Tel Aviv: After nine months of detention in an Israeli jail, a Palestinian American teenager, Mohammed Ibrahim, was released by the Benjamin Netanyahu-led Zionist government on Thursday, according to an Al Jazeera report.
The teen’s release comes after months-long pressure campaigns by lawmakers and civil rights groups in the US.
Israel arrested the teen from his family’s home town of al-Mazraa ash-Sharqiya, near Ramallah.

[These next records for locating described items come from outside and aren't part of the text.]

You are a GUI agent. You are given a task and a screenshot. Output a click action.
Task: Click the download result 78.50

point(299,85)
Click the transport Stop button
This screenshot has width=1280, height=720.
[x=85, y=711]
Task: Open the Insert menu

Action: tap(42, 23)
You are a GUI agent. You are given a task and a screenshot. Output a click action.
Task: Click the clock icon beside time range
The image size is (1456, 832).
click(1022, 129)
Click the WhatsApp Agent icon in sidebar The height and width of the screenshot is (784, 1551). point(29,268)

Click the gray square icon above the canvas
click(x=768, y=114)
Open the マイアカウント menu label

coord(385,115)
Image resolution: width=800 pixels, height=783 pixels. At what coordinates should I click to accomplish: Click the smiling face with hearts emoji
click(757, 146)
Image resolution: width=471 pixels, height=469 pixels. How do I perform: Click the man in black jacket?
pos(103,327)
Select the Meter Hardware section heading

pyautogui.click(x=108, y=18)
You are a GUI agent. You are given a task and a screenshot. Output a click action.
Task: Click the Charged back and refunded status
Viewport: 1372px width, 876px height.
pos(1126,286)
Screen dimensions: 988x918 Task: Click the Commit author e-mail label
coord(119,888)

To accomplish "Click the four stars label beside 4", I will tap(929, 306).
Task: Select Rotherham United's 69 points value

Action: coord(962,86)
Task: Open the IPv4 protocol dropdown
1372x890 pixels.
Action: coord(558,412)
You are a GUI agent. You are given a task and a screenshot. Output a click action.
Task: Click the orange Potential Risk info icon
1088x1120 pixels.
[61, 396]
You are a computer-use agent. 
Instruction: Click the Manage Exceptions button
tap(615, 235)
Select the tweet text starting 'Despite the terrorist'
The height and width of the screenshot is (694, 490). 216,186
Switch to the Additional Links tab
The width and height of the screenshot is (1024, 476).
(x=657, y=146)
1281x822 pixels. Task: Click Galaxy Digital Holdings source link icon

The 16-year-old severely lost weight and contracted a skin infection in jail.
On the release of the boy, his uncle Zeyad Kadur said in a statement that words cannot describe the relief their family feels at the moment.
“We couldn’t believe Mohammed was free until his parents wrapped their arms around him and felt him safe,” Al Jazeera quoted Kadur.
The accusation against Mohammed was that he threw stones at Israeli settlers, which he had denied. Mohammed was beaten and blindfolded on the day he was arrested, Al Jazeera learned from his family. Also, he was not allowed to contact his family while he was in detention, and he was denied any visitation rights. Only US officials were granted access to him, and only through them did his family receive updates on him.
Throughout the detention period, Mohammad’s family pleaded before the Donald Trump administration in the US to push for his release or at least provide him with adequate food and healthcare.
Kadur said that for the whole nine months, Mohammed’s family has been living a horrific and endless nightmare, while being fully aware that Israeli soldiers were beating him and letting him starve.
In recent weeks, the campaign for his release has strengthened after reports suggested that his health was deteriorating.